Meet Črtomir! During his studies, he developed a strong interest in data and distributed systems. After finishing his MSc, he always pursued interesting roles to gather comprehensive knowledge and experience in “Everything Data”. Before BlueLabs, he worked as a Lead Engineer for an Insurtech company, focusing on processing large datasets, machine learning, natural language processing, and search systems.
Črtomir first heard about BlueLabs from a colleague that previously worked here. He went through the interview process and liked the company's direction, highly qualified people, and technical setup, together with the opportunity to work on a greenhouse project. As there was no data team before him, he was excited by having the ability to shape the Data Platform from the ground up. With no previous experience in sports betting, the journey began with a lot of new challenges that required obtaining domain knowledge, performing research, thorough planning, and picking the right tech. This led to building foundations and delivering the first production-ready version of the platform, which was able to deliver timely insights to the business.
His role evolved from being very hands-on to focusing more on coordination, technical guidance, and team development. He wants his team to feel empowered and be able to impact and own part of the product. As an Engineering Lead, he still maintains very much hands-on by building stream-processing pipelines, data transformations, workflow automation, and self-serving business analytics. As well as turning business requirements into a technical plan and collaborating with other teams on system design.

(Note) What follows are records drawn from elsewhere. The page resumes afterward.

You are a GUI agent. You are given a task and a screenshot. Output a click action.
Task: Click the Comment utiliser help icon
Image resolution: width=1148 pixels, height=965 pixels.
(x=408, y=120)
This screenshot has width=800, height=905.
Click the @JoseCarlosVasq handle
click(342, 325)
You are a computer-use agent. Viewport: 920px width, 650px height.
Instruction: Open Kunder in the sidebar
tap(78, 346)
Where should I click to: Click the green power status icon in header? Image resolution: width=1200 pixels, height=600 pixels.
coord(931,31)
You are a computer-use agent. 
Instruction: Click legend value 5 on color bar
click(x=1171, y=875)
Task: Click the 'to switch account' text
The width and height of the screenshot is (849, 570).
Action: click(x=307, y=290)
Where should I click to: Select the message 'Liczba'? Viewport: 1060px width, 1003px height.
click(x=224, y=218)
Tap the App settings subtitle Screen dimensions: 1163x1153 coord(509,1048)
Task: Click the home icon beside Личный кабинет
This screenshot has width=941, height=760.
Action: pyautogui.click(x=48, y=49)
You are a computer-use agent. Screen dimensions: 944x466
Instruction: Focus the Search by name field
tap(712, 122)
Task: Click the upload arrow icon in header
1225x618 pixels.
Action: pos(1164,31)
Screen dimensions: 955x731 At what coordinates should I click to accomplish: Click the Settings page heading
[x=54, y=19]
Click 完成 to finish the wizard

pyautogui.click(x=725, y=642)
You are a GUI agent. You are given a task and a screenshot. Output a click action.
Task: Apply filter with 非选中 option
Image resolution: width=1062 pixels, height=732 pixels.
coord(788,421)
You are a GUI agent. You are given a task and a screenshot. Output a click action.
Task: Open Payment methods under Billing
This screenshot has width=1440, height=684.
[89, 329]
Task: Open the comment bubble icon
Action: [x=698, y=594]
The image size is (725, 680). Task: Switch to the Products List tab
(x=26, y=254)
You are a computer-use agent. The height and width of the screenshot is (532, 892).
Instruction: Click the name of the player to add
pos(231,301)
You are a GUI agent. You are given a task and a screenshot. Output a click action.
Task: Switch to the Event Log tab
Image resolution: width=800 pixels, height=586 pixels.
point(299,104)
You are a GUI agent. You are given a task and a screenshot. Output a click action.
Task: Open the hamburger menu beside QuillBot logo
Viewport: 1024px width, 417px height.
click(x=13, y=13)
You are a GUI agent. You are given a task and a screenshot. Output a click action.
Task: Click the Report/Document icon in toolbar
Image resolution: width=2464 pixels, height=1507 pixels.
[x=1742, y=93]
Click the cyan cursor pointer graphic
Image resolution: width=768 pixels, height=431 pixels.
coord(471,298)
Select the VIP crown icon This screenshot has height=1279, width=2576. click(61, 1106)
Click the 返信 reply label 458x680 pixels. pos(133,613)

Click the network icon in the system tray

He’s driven by having talented colleagues, empowering working environment, well-architected technical solutions, and lots of tough challenges. Seeing how teams continuously deliver value for the company while maintaining high standards for quality and technical execution, fills him with delight.
The team is currently working on integration with newly added internal services and external systems required by the new client. The current deadline is also focused on performance improvements, multi-tenancy, expansion of the data warehouse, and data analysis capabilities.
There’s a lot of potential in the data acquired, which can bring a ton of added business value. Over the next year or so, he believes that there'll be room to focus more on predictive analytics and ML to automate and improve some of the tasks like detecting risk, fraud detection, and advanced user segmentation. In-depth exploration and understanding of user behavior data can drive promotions and improve user retention.